_Task goal_. Render everything from the line containing "This screenshot has width=697, height=466." down through the end of the items as a two-column CSV with the headers text and answer. Make one row per item, put each field in quotes, and replace line breaks with spaces.

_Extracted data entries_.
start

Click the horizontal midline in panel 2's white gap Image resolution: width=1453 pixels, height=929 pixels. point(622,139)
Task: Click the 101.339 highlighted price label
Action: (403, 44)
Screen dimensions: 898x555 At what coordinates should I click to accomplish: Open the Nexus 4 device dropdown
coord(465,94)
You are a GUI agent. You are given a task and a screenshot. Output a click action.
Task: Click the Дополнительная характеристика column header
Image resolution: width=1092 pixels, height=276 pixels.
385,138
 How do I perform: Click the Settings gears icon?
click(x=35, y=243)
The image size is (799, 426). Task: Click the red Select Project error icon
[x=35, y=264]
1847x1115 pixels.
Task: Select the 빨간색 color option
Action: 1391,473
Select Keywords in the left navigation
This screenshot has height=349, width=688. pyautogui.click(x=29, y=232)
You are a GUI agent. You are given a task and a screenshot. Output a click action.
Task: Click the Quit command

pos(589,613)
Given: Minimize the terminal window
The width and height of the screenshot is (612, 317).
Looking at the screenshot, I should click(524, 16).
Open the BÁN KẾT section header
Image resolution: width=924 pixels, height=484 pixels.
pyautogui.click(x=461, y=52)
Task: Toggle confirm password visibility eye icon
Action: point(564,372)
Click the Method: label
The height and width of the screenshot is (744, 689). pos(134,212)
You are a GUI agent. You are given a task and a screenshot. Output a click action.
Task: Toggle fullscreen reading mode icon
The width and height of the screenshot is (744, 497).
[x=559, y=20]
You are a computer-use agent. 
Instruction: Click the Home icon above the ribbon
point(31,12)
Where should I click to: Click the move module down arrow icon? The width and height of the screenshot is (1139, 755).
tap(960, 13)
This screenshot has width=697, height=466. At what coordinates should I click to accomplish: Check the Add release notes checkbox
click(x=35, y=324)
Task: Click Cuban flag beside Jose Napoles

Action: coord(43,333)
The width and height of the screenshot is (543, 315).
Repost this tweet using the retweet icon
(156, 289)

end

_Finished answer_.
text,answer
"This screenshot has width=697, height=466. At what coordinates should I click to accomplish: Check the Add release notes checkbox","click(x=35, y=324)"
"Task: Click Cuban flag beside Jose Napoles","Action: coord(43,333)"
"The width and height of the screenshot is (543, 315). Repost this tweet using the retweet icon","(156, 289)"